Seosaeng-myeon is a myeon of Ulju County, Ulsan, South Korea. As of 2022, its total population is 8,650.

== History ==
During the time of Silla Kingdom, this region is the administrative center of Saengseoryang-gun (생서량군,生西良郡), which governed the area of today's Seosaeng-myeon, Onsan-eup and Onyang-eup. In 757, Saengseoryang-gun was renamed Dongan-gun (동안군,東安郡), and Upung-hyeon (우풍현,虞風縣, present day Ungchon-myeon and Yangsan-si's Ungsang region) was placed under Dongan as a subsidiary county.

During the Goryeo dynasty, Dongan-gun was downgraded to a prefecture and incorporated into Heungryobu (흥려부, present day Ulsan).

In the early Joseon dynasty, a naval manhoyeong (군만호영,萬戶營, division with 10,000 soldiers) stationed in Seosaengpo (서생포,西生浦) in the eastern part of the region. Following the Japanese invasions of Korea in 1592, the commander of the manhoyeong was promoted to the rank of naval dongcheom Jeoljesa (동첨절제사, 同僉節制使). In the 32nd year of King Gojong's reign (1895), as the navy was being abolished, the region was organized into Seosaeng-myeon and put under the direct jurisdiction of dongcheom Jeoljesa.
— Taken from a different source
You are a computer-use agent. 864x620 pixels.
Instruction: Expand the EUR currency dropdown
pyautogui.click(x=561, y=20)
On September 24, 1906, parts of Onnam-myeon and parts of Seosarng-myeon were incorporated into Oenam-myeon of Yangsan-gun. The myeon office was located in Yeonsan-ri (now Myeongsan-ri).
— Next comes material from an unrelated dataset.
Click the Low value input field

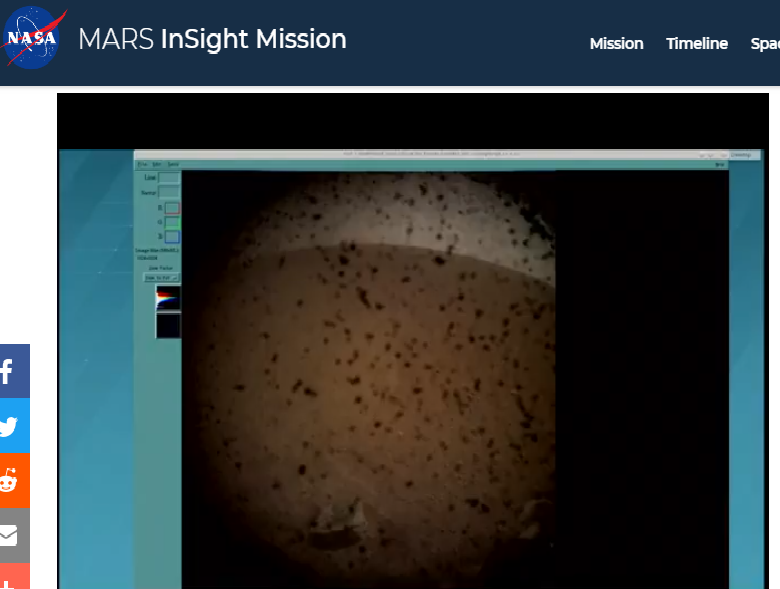pos(169,178)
On April 1, 1912, Oenam-myeon was transferred from Yangsan-gun to Ulsan-gun.

On April 1, 1914, nearby Oenam-myeon, Hwama-dong and Suma-dong of Onnam-myeon were integrated into Seosaeng-myoen, which oversaw 10 villages. The myeon government was located in Seosaeng-ri, and later moved to Sinam-ri.
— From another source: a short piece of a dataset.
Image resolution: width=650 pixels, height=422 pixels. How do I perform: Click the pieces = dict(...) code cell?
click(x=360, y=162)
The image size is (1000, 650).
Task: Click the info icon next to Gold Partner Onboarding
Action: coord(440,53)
On April 25, 1952, local election was held and the first 12 township councilors of Seosang-myeon were elected.

On September 1, 1961, the Seosaeng-myeon Council was forcibly dissolved by the military regime of Park Chung Hee.

On June 1, 1962, Seosaeng-myeon was integrated into Ulju-gun.

On January 1, 1963, Seosaeng-myeon was incorporated into Dongnae-gun.

On January 1, 1973, Dongnae-gun was abolished and incorporated into Yangsan-gun.

On February 15, 1983, Seosang-myeon was transferred back to Ulju-gun, the latter of which was promoted to Ulsan Metropolitan City in 1997.

== Administrative divisions ==
Seosaeng-myeon consists of 10 legal villages, 21 administrative villages, and 60 classes. The seat of government is Shinam-ri.

| Legal villages | Hangul | Hanja |
|---|---|---|
| Shinam-ri | 신암리 | 新巖里 |
| Myeongsan-ri | 명산리 | 明山里 |
| Hwasan-ri | 화산리 | 禾山里 |
| Wiyang-ri | 위양리 | 渭陽里 |
| Yong-ri | 용리 | 龍里 |
| Seosaeng-ri | 서생리 | 西生里 |
| Hwajeong-ri | 화정리 | 禾亭里 |
| Jinha-ri | 진하리 | 鎭下里 |
| Daesong-ri | 대송리 | 大松里 |
| Nasa-ri | 나사리 | 羅士里 |

== Education ==

=== Elementary school ===

- Myeongsan Elementary School (명산초등학교)
- Seosaeng Elementary School (서생초등학교)
- Seongdong Elementary School (성동초등학교)

=== Middle school ===

- Seosaeng Middle School (서생중학교)

=== University ===

- International Nuclear Graduate School (국제원자력대학원대학교)

== Transportation ==

=== Road ===
National Route 31 is the main road in Seosaeng-myeon.

=== Railroad ===
Donghae Line passes through the western part of Seosaeng-myeon in the Seosaeng station.